Can't find the correct bug, using this as a placeholder for now.
There are several bugs reported in an email. This lists the issues and fixes for the repo.
- This code pattern is used a lot in the api, and allows CSRF:
$editEntity->attemptSave(... , ..., isset( $params['token'] ) ?
$params['token'] : false );
- Permissions (authorization checks) are very inconsistently checked.
They need to be checked to at least enable admins to block people
abusing the site.
./repo/includes/actions/ViewEntityAction.php
- Please escape $labelText on line 170, or use setPageTitle
./repo/includes/api/ApiCreateClaim.php
- CSRF
./repo/includes/api/ApiGetEntities.php
- No authorization checking
./repo/includes/api/ApiRemoveClaims.php
- CSRF
- No authorization checking
./repo/includes/api/ApiSearchEntities.php
- Need to filter or whitelist the search regex chars, to prevent DoS
- No authorization checks
./repo/includes/api/ApiSetClaimValue.php
- CSRF
./repo/includes/api/ApiSetReference.php
- CSRF
./repo/includes/ItemDisambiguation.php
- Please xss escape label on Line 114
./repo/includes/specials/SpecialCreateEntity.php
- No authorization (should execute call parent?)

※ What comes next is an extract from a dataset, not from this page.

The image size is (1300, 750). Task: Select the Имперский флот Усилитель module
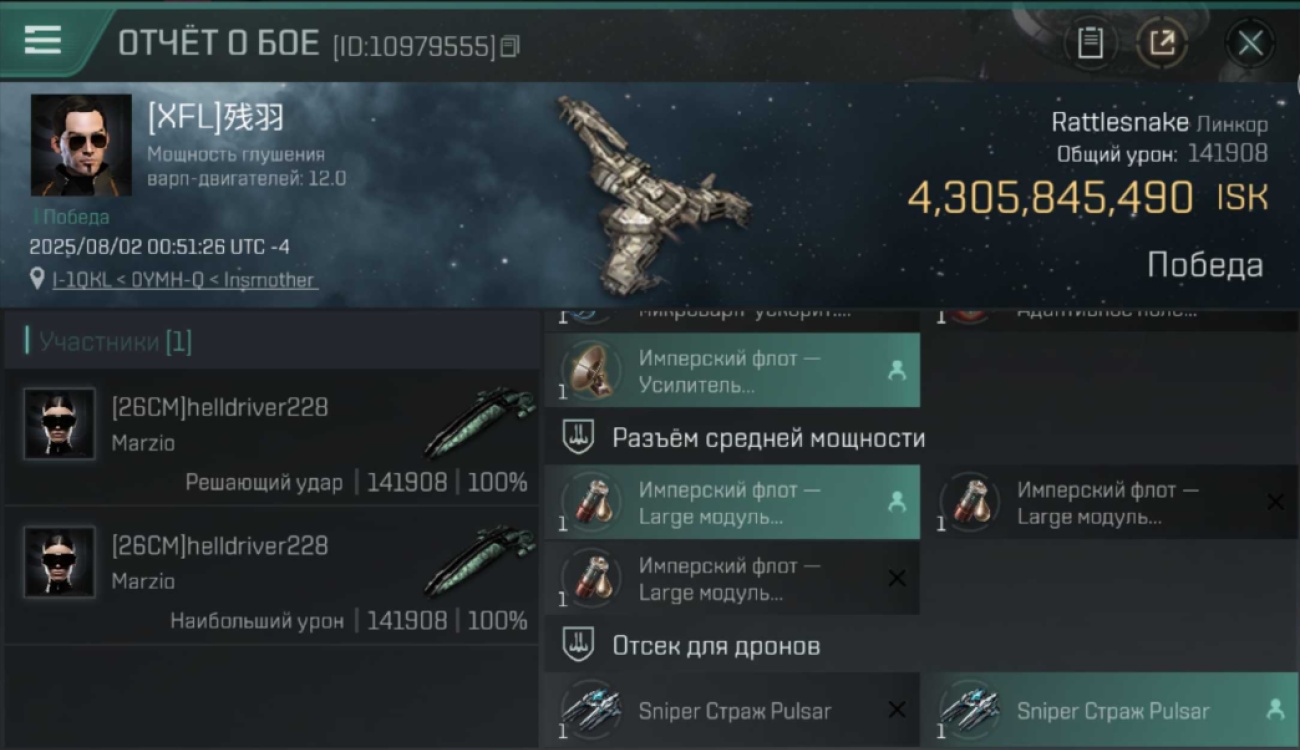pos(732,371)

- double escaping of Html::input values
./repo/includes/specials/SpecialEntitiesWithoutLabel.php
- CSRF for search (minor)
./repo/includes/specials/SpecialEntityData.php
- Please sanity check the maxage / smaxage values from request
./repo/includes/specials/SpecialItemByTitle.php
- Please ensure that the redirect url doesn't point back to this page
and create an infinite loop
./repo/includes/specials/SpecialListDatatypes.php
- Please xss espcape $dataTypeId line 46
./repo/includes/specials/SpecialNewProperty.php
- No Authorization
./repo/includes/specials/SpecialWikibaseQueryPage.php
- Please us Html/Xml builders in outputResults() for sanity
./repo/includes/store/sql/EntityPerPageTable.php
- addEntityContent: Race condition (Read from slave, write to master)
Version: unspecified
Severity: critical